If Commodus merely had not lived up to the gruelingly high standards of his father, the world would have most likely forgiven him. But rather than just failing to be a brilliant emperor, Commodus was in fact a terrible one. Cruelty, vanity, power and fear formed into a terrifyingly dangerous mix of bloodlust, suspicion and megalomania. Commodus should be remembered as a monster, a tyrant who renamed months in his own honour, and who slaughtered his way through the circuses in ludicrous displays of 'manliness'.
Despite his initial promises to the army to continue Marcus Aurelius' attempts of expanding the empire into the territories conquered from the Quadi and Marcomanni, Commodus soon after surrendered all his father had achieved in his wars.
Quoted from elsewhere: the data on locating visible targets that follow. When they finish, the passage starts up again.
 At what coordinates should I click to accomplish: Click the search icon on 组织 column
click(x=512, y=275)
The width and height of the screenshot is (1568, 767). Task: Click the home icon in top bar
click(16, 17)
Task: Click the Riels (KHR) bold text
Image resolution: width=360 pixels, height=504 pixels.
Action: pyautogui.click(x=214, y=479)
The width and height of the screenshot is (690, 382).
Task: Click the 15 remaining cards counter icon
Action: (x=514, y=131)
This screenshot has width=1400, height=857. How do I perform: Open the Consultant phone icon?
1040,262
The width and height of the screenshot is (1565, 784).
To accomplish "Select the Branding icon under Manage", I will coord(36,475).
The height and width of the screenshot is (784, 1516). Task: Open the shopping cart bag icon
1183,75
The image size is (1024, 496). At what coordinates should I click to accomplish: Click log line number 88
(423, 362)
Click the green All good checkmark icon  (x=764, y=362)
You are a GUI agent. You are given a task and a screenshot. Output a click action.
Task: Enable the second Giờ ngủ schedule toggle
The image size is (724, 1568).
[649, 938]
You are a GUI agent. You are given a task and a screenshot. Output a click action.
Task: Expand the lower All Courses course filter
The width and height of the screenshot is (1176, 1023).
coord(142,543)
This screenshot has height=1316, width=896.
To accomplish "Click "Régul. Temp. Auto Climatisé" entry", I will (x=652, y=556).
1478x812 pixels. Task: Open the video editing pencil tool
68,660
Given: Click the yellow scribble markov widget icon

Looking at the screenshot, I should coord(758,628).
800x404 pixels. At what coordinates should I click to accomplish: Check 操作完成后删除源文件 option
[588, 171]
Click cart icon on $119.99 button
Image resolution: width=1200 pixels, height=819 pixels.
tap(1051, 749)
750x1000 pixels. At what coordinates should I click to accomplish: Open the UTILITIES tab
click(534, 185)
Indeed, Commodus' thoughts that to annex these new territories might have been beyond the capabilities of Rome, could well have been correct. And had emperor Hadrian not relinquished some of the gains of his predecessor Trajan ? But Commodus was no Hadrian and the army knew it. Commodus' retreat from those so direly contested territories was understood as an utter betrayal of everything the beloved Marcus Aurelius had stood for.
Whatever the circumstances surrounding the Roman withdrawal, Commodus did make a treaty with the Marcomanni. The treaty proved very successful in pacifying the barbarians, forcing them to accept various conditions. Although such peace might also have been due to Marcus Aurelius' late successes having reduced the barbarians' capacities for war.